On the other hand, those liberals who are "for the mosque" have gone
in another extremist direction. It seems that in defending women's right to
wear burka, they have begun to actually advocate the burka. In their enthusiasm
for supporting the right of the Manhattan mosque to be built, they are busy
glorifying certain clerics and presenting the mosque as a sort of a Hide Park
absolutely vital for interfaith harmony. In many instances, both wings have
gone quite hysterical.
Building a mosque in
Manhattan or any other place is a basic right of Muslims, as long as the
building plan for it abides by the law. A mosque should be allowed to go up
even if it's a block from Ground Zero, not two, as is the case of the proposed
Cordoba House. To withdraw the project because of its proximity to Ground Zero
is tantamount to holding every Muslim culpable for the September 11 attacks. Let
us fight this rightwing stigmatization.
Abandonment of the project
will not merely hand the Tea Party a victory - it will be a gift to al-Qaeda. To
protect religious minorities (migrant Muslims in the West, non-Muslims in the
Muslim world) is to protect the working classes: their unions, parties, movements
and campaigns. At the same time, in our bid to defend minorities, we cannot
allow ourselves to play into the hands of the clergy.

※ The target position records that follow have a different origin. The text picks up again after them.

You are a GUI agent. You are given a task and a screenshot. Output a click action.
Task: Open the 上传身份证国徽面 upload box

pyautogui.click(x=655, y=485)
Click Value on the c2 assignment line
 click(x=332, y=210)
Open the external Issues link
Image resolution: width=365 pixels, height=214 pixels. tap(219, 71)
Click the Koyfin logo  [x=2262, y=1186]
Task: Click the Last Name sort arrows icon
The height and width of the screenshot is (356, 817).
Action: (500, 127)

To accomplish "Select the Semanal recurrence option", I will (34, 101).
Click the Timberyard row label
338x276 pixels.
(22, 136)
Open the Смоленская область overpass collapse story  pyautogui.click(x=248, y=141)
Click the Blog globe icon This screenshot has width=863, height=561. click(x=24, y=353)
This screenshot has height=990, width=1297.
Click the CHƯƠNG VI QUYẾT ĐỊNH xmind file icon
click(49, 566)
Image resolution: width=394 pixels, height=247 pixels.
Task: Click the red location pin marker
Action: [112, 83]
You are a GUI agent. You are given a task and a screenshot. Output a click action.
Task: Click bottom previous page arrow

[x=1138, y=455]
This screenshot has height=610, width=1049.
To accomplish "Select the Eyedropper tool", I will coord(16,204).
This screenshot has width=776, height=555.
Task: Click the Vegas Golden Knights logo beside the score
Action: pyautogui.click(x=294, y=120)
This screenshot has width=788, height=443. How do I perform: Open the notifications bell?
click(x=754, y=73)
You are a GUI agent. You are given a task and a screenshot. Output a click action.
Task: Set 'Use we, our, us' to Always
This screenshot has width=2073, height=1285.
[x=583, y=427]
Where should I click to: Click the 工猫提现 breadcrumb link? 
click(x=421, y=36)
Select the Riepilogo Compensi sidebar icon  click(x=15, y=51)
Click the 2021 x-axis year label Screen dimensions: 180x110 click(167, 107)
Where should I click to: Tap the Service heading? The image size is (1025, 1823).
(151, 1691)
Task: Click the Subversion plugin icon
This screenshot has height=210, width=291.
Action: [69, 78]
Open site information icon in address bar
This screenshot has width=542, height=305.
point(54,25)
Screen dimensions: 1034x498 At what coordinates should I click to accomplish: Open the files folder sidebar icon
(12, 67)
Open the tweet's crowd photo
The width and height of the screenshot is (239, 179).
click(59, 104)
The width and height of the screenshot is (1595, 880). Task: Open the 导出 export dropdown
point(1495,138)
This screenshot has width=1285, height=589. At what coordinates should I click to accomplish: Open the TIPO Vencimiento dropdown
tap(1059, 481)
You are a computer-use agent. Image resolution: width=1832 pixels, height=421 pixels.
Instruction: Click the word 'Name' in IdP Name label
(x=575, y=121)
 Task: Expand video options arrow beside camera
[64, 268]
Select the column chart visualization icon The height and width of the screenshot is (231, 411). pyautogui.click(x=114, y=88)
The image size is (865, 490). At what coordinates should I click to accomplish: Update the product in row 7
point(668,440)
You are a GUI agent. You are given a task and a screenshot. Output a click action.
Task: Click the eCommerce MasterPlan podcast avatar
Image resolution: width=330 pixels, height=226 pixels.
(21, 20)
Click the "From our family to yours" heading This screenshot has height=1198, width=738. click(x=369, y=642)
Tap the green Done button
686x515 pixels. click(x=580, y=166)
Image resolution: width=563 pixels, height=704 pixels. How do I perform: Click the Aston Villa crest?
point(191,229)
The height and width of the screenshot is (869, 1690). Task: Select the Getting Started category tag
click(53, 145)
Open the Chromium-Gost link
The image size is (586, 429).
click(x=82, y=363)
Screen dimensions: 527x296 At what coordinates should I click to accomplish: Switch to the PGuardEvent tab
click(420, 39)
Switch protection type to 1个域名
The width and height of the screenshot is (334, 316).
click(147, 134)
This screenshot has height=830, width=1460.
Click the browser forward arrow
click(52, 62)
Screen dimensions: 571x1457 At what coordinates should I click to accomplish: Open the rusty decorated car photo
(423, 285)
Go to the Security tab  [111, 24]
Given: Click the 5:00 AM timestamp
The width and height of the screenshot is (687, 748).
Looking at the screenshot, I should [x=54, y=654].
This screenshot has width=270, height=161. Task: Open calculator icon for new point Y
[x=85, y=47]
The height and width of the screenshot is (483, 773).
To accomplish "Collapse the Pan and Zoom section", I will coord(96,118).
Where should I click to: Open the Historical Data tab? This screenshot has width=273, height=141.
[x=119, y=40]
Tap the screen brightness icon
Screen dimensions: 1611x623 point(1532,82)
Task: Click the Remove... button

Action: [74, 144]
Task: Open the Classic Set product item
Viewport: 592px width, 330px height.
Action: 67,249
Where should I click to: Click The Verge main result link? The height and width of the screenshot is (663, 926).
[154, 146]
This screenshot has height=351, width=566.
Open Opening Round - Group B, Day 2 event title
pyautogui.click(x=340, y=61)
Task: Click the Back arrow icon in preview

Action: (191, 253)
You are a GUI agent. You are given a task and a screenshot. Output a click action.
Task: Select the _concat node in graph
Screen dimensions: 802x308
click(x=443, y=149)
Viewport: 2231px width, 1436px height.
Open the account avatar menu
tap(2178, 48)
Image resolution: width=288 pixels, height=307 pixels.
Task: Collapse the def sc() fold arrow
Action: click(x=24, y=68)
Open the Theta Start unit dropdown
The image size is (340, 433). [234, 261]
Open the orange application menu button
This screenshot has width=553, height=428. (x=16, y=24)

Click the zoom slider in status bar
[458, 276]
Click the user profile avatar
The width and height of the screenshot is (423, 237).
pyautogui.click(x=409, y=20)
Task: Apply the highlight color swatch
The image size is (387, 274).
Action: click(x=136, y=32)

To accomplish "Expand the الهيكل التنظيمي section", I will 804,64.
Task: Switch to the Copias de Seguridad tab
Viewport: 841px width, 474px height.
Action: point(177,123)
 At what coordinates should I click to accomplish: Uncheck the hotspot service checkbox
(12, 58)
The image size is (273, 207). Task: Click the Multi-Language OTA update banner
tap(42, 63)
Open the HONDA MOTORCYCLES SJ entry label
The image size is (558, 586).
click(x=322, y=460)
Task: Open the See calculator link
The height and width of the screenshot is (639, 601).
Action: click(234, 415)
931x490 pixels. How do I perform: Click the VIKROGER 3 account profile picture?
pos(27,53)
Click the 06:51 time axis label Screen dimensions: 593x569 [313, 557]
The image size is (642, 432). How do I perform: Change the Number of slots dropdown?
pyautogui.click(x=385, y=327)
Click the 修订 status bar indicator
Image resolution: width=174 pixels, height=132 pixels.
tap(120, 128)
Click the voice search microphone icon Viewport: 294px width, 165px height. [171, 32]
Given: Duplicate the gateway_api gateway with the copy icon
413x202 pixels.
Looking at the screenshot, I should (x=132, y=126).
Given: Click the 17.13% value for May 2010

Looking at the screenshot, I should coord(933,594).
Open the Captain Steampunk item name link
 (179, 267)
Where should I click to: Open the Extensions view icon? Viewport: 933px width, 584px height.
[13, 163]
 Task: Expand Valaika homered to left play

When immigrant imams build
mosques, whether of the Wahhabi
or Sufi persuasion, they build
them in a bid to control the populations of the Muslim Diaspora in the West. Meanwhile,
the neo-liberal nations are assisting these imams by dismantling their social
welfare systems.
In Sweden, for instance, facilities
offering creative outlets (libraries, gym, theatres, youth clubs) are rapidly
disappearing. Instead of migrant populations being integrated into the economic,
political and cultural life of the country, "community leaders" are
instead appeased [by closing off these centers]. So with mosques fast becoming
the only available "community centers", opportunist imams are
emerging as "community leaders." The "clash of civilization"
is therefore only reinforced when imams become some of the few key community representatives.